> _How to complete this task_
Please repeat the whole listing exactly, but leave the pictures out.

> _Data excerpts_

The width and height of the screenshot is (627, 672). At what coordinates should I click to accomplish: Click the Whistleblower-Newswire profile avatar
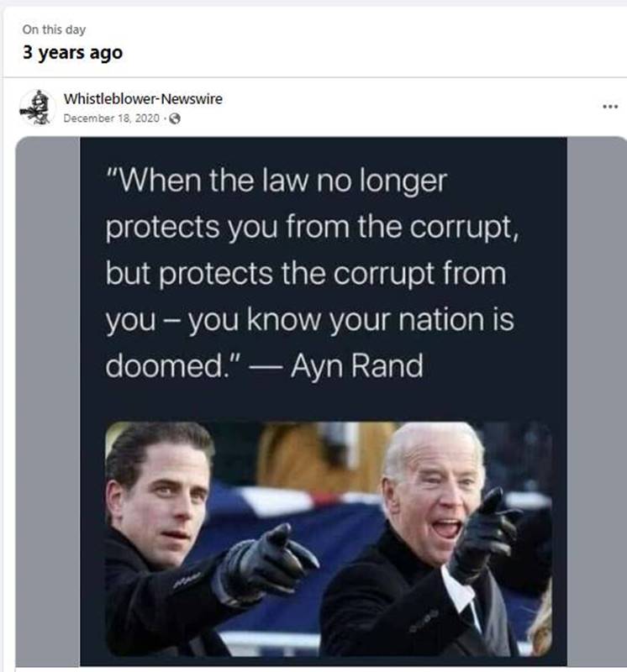pos(37,108)
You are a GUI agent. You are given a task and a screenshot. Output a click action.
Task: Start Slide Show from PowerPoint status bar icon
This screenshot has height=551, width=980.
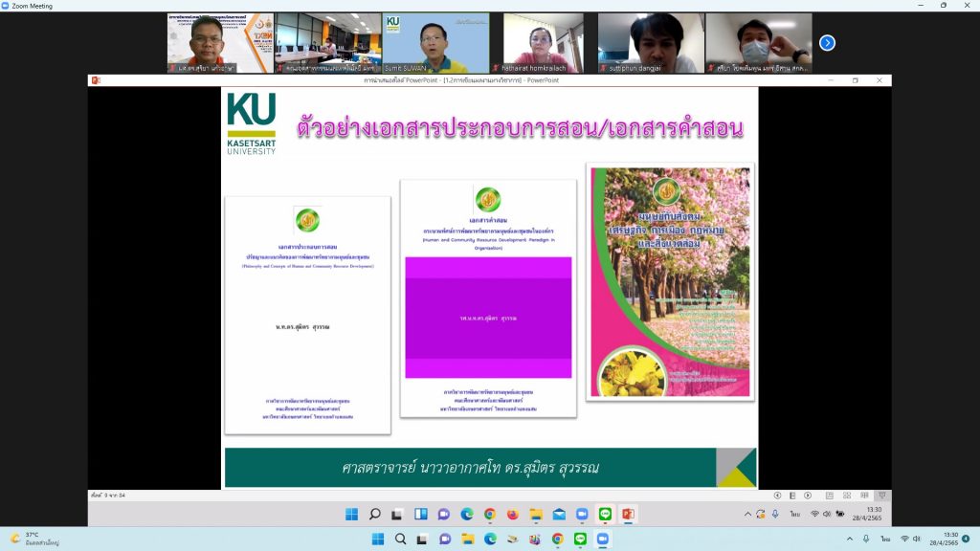tap(880, 495)
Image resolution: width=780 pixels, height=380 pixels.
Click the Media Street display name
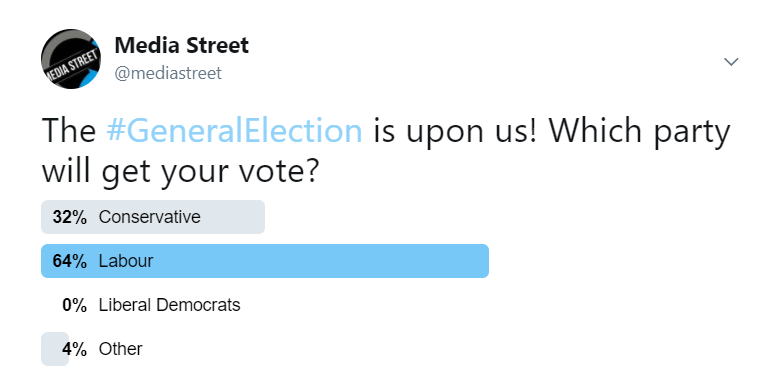(182, 45)
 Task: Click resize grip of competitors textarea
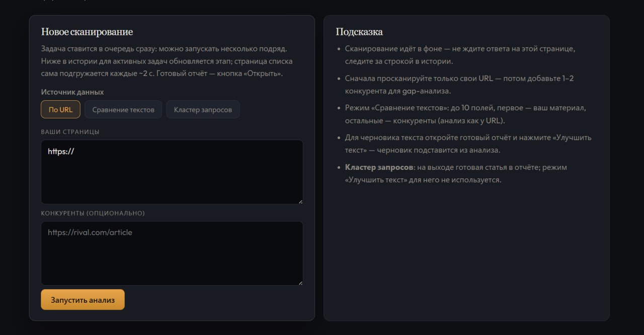click(x=300, y=283)
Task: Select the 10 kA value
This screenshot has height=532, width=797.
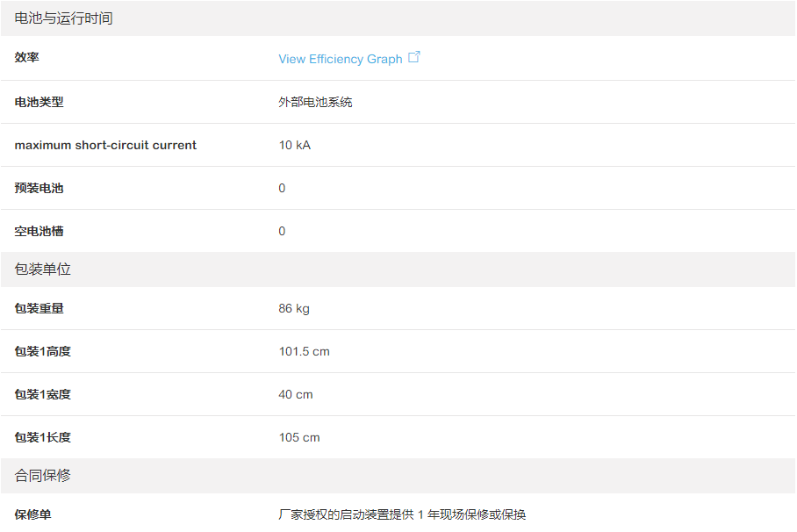Action: (294, 145)
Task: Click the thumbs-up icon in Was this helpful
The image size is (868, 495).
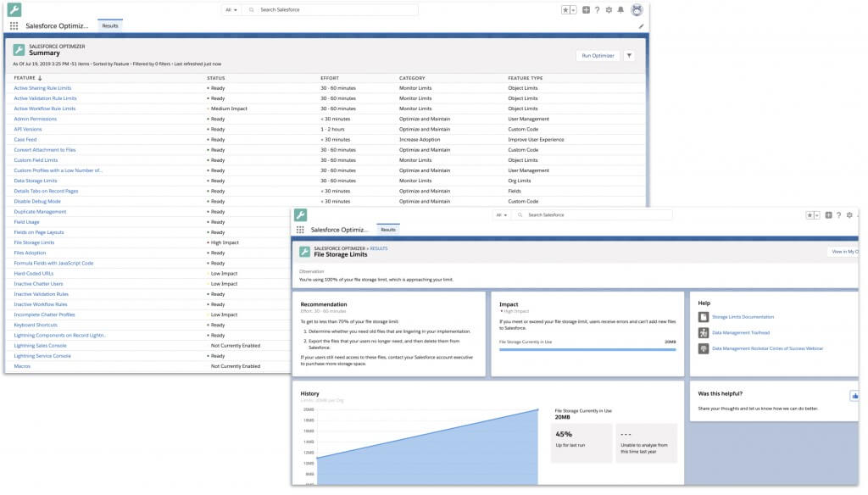Action: pyautogui.click(x=855, y=395)
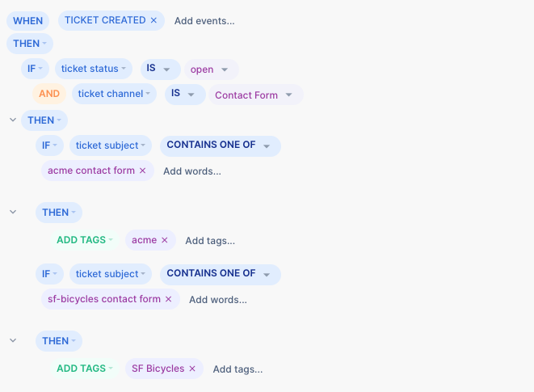Open first CONTAINS ONE OF operator dropdown
The height and width of the screenshot is (392, 534).
tap(221, 146)
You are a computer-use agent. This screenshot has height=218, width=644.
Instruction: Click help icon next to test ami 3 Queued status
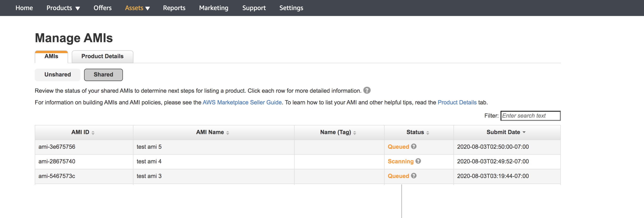414,176
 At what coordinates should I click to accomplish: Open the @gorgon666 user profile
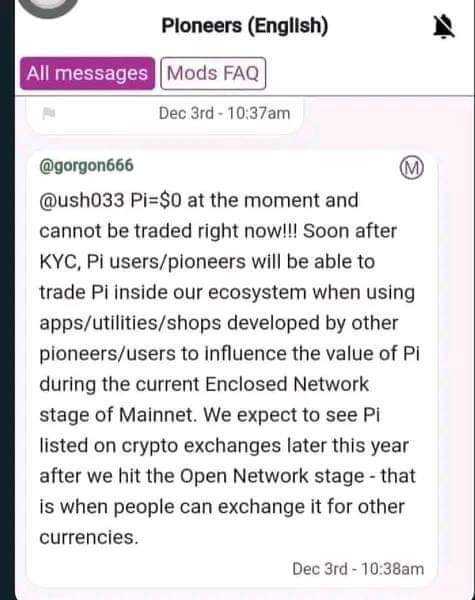pyautogui.click(x=87, y=166)
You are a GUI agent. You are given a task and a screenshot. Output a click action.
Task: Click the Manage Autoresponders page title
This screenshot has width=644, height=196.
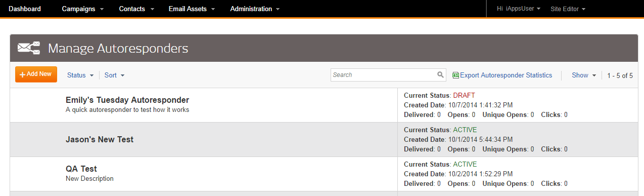(118, 49)
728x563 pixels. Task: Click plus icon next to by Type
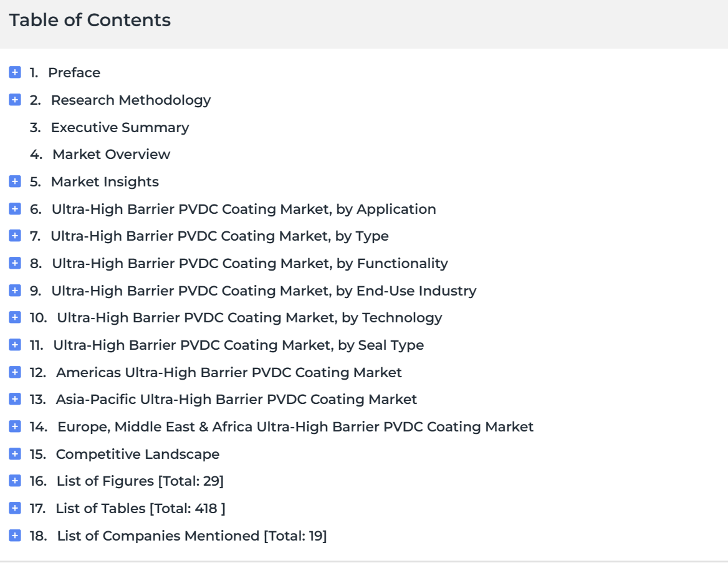(15, 236)
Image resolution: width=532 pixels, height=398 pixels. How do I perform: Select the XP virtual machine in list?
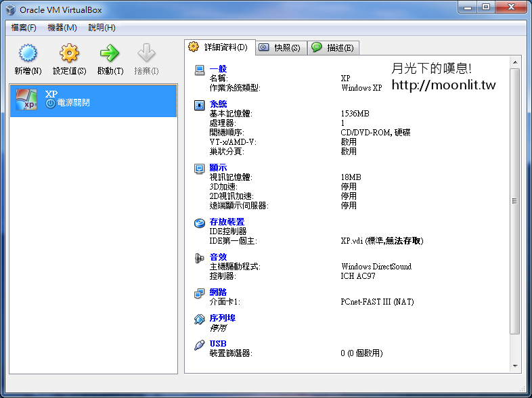point(93,99)
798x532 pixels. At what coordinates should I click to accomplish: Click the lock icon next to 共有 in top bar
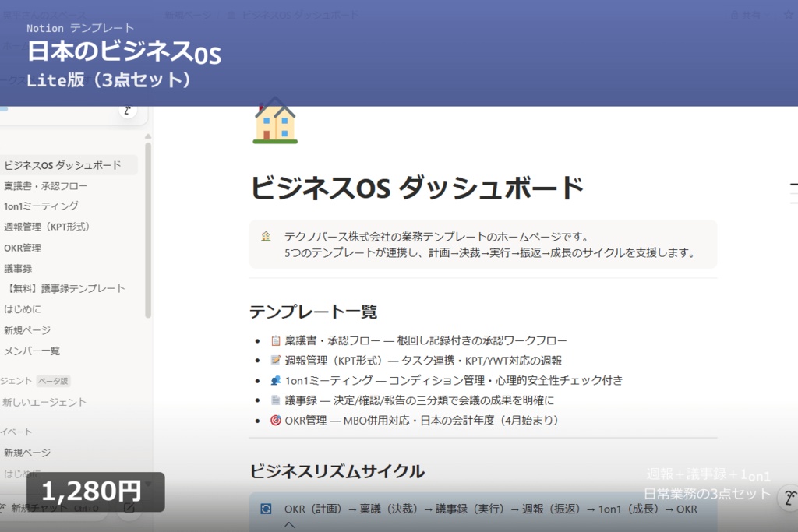734,15
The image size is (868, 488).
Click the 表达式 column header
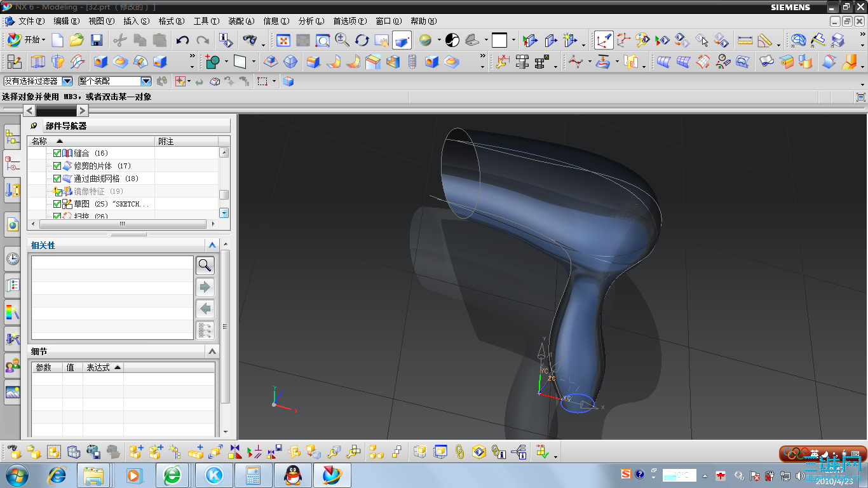click(103, 367)
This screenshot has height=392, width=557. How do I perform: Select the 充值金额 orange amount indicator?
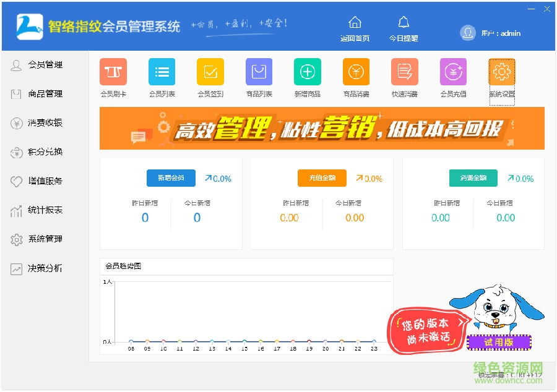pos(322,178)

> _Output of the task_
The width and height of the screenshot is (627, 672). At what coordinates should I click to accomplish: Click the Whistleblower-Newswire profile avatar
pos(37,108)
You are a GUI agent. You are given a task and a screenshot. Output a click action.
Task: Start Slide Show from PowerPoint status bar icon
This screenshot has height=551, width=980.
tap(880, 495)
Image resolution: width=780 pixels, height=380 pixels.
Click the Media Street display name
(182, 45)
 Task: Click resize grip of competitors textarea
click(x=300, y=283)
Task: Select the 10 kA value
This screenshot has height=532, width=797.
Action: (294, 145)
Task: Click the thumbs-up icon in Was this helpful
The image size is (868, 495).
Action: pyautogui.click(x=855, y=395)
Open first CONTAINS ONE OF operator dropdown
The height and width of the screenshot is (392, 534).
tap(221, 146)
You are a computer-use agent. This screenshot has height=218, width=644.
Instruction: Click help icon next to test ami 3 Queued status
414,176
 At what coordinates should I click to accomplish: Open the @gorgon666 user profile
pyautogui.click(x=87, y=166)
You are a GUI agent. You are given a task and a screenshot. Output a click action.
Task: Click the Manage Autoresponders page title
This screenshot has width=644, height=196.
(118, 49)
728x563 pixels. Task: Click plus icon next to by Type
(15, 236)
Image resolution: width=532 pixels, height=398 pixels. How do I perform: Select the XP virtual machine in list?
point(93,99)
798x532 pixels. At what coordinates should I click to accomplish: Click the lock icon next to 共有 in top bar
734,15
The image size is (868, 488).
Click the 表达式 column header
click(103, 367)
This screenshot has height=392, width=557. How do I perform: Select the 充值金额 orange amount indicator?
pos(322,178)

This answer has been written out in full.